Chaque fois que la rue se manifeste il y a d’abord un climat de sidération de la part des élites du pouvoir en place. Mais à la fin, le pouvoir retombe sur ses pattes (ou sur d’autres pattes). Et cela depuis la plus haute antiquité. Car en fait ces mouvements de protestations ne sont pas si rares. Au contraire. L’Histoire compte bien plus d’instabilités de foules que de périodes de stabilité. Ce l’on appelait révoltes, jacqueries, émotions, émeutes, soulèvements populaires sont le tissu même qui constitue l’histoire selon Marc Bloch (1886-1944) qui les a bien étudiés dans un petit livre « Apologie pour l’Histoire. »

Dressons la liste non exhaustive de quelques principaux mouvements populaires spontanés :

En Asie
1351 les turbans rouges
1358 révolte Zu Yuangshang
1428 révolte de Kyoto
1851 révolte des Taïping
1868 révolte des Chichi bu
1873 révolte de Fukuoka
1918 révolte du riz

En Europe
1358 jacqueries paysannes
1367 grande Jacquerie à Caen
1402 révolte populaire en Europe centrale
1374 révoltes populaires à Florence, Venise
1423 révolte populaire à Lyon
1517 révolte paysanne en Allemagne
1775 révolte en Amérique britannique
1781 révolte parisienne
1789 jacquerie des Sans Culottes à Paris
1810 révolte des juntes de Caracas
1830-1848 insurrections populaires à Berlin, Vienne et Paris
1848 révolte à Milan et Naples
1870 la révolte des communards à Paris

La période contemporaine
1917 révolte en Russie
1927 première révolution chinoise
1929 révolte mexicaine
1945 révolte du peuple vietnamien
1959 révolte cubaine
1963 révolte en Irak
1966 Révolution culturelle chinoise
1975 révolte des Khmers
1979 révolte iranienne
1987-2000 Intifada palestinienne
1991 révolte des noirs d’Afrique du sud
2003 révolte zapatiste
2005 révolte urbaine en France
2011 Les printemps arabes
2018 révolte des Gilets jaunes

Ouvrons maintenant le livre de Marc Bloch.
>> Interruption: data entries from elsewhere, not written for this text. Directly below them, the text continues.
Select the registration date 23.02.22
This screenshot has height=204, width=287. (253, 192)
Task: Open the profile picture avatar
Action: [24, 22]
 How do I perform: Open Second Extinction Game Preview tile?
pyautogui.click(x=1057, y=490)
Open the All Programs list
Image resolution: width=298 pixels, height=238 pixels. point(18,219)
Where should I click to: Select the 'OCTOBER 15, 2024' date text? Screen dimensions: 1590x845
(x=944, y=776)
Objectivement que dit l’Histoire ?
Tous ces mouvements populaires plus ou moins spontanés ont été tous écrasés, récupérés ou instrumentalisés par diverses formes de pouvoir (empire, gouvernement fort, dictature, nouvelles dynasties, régimes politiques etc.)

Selon Marc Bloch nous devons comprendre l’histoire d’un pays comme l’évolution d’une structure qui demeure fondamentalement identique, même si elle subit quelques transformations. Son évolution est déterminée par la façon dont elle s’est constituée. Il faut ainsi voir, selon lui, dans la Révolution française l’acte fondateur de la République actuelle.
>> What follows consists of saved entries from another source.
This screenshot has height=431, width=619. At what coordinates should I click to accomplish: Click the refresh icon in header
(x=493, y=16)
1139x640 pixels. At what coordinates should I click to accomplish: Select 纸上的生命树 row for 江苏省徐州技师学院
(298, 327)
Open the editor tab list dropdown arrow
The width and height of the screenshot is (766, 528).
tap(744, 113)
La structure étatique reste la même. La permanence de certains aspects (pas tous cependant voir vidéo) nous autorise donc à imaginer l’avenir, du moins en partie. Si la Révolution française est passée, de la conquête de l’égalité en droit, à celle du désir d’égalité sociale tentée sous Robespierre c’est par la violence de la rue et des Sans-Culottes.

Si les Gilets Jaunes peuvent espérer être plus ou moins « entendus » c’est à cause des violences que, malgré eux ils suscitent. Les casseurs des beaux (ou moins beaux) commerces des Champs Elysées, quelles que soient leurs motivations que l’on peut condamner en soi, sont les mêmes jeunes hommes qui ont participé aux violences des enragés de 1794.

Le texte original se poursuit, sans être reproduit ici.